If endorsements are the best measure of insider support, then Christie’s performance was a little underwhelming. True, he placed third in FiveThirtyEight’s tally of “endorsement points” at the time of his exit from the race. But Christie’s support was thinner than that score implies. Christie, the former chairman of the Republican Governors Association, won the support of three Northeastern governors, along with four House members from New Jersey, one from the Philadelphia suburbs and one from Indiana. That’s it. Basically, exactly the people you’d expect to endorse Christie endorsed him, and no one else did; he wasn’t winning the sort of “out-of-group” endorsements (say, an endorsement from a conservative Republican from the South) that are the hallmark of a consensus-building candidate.
Was this because of Christie’s lack of discipline, as I asserted in the article? That’s harder to say. Christie may have been punished by Republican elites for past sins in which he seemed disloyal to his party, especially his self-aggrandizing 2012 convention speech and his “bear hug” of President Obama after Hurricane Sandy. But his 2016 operation was relatively disciplined — I would argue perhaps too disciplined, since Christie often had trouble making news.
Claim No. 3: Christie no longer has a good “electability” case
Usually candidates who are too moderate for the party base and too “maverick-y” for party elites make up for it by having a lot of appeal to independent voters. That’s not true for Christie, however, who has a -13 percentage point net favorability rating among general election voters. Christie’s numbers improved slightly over the course of the campaign, but not nearly enough to undo the damage wrought by “Bridgegate”; it’s easy to forget now, but Christie was once one of the most well-liked politicians in the country.
Other than in these areas, Christie has some strengths. For my money, he was the most consistent debater in the Republican field from start to finish.

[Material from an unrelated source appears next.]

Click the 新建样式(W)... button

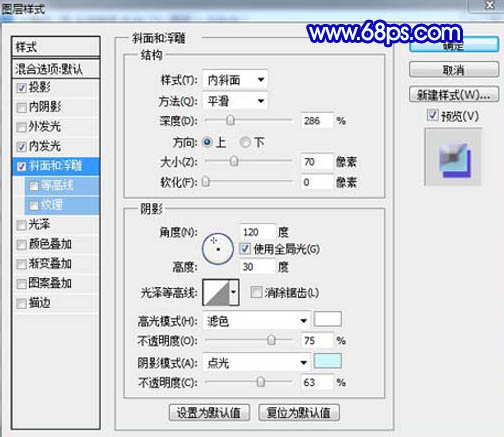pos(454,95)
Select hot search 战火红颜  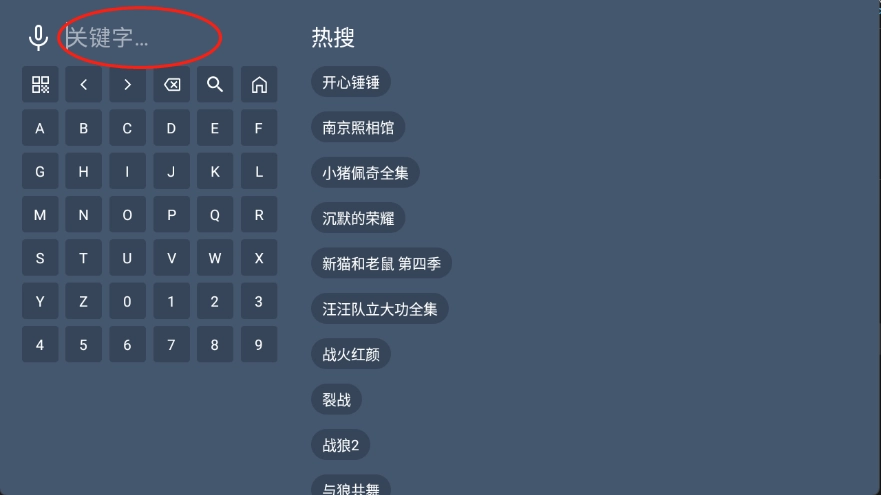(x=351, y=355)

He’s one of the better retail politicians in the GOP field, as we saw on our recent visit to New Hampshire.
But the characteristics I mentioned before — electability and ideological alignment with and loyalty to the party — aren’t just incidental. Instead, we’ve sometimes referred to them as the “fundamentals” of presidential nominations. The eventual nominee usually scores high along each dimension, whereas Christie’s marks were middling across the board.
A deficit in these categories is hard to overcome; sheer chutzpah or tactical brilliance usually won’t do it.
Christie also got Trumped
Unless, maybe, you’re Donald Trump, who has a good shot to win the nomination despite neither being all that loyal to his party, nor all that conservative, nor all that electable. As we’ve written, Trump represented another problem for Christie. He usurped Christie’s brand as the telling-it-like-it-is candidate and as the tough-on-terrorism candidate. Trump has also won a disproportionate share of media coverage throughout the campaign, a problem for all of Trump’s opponents but especially Christie, a showy candidate who was once a media phenom of his own.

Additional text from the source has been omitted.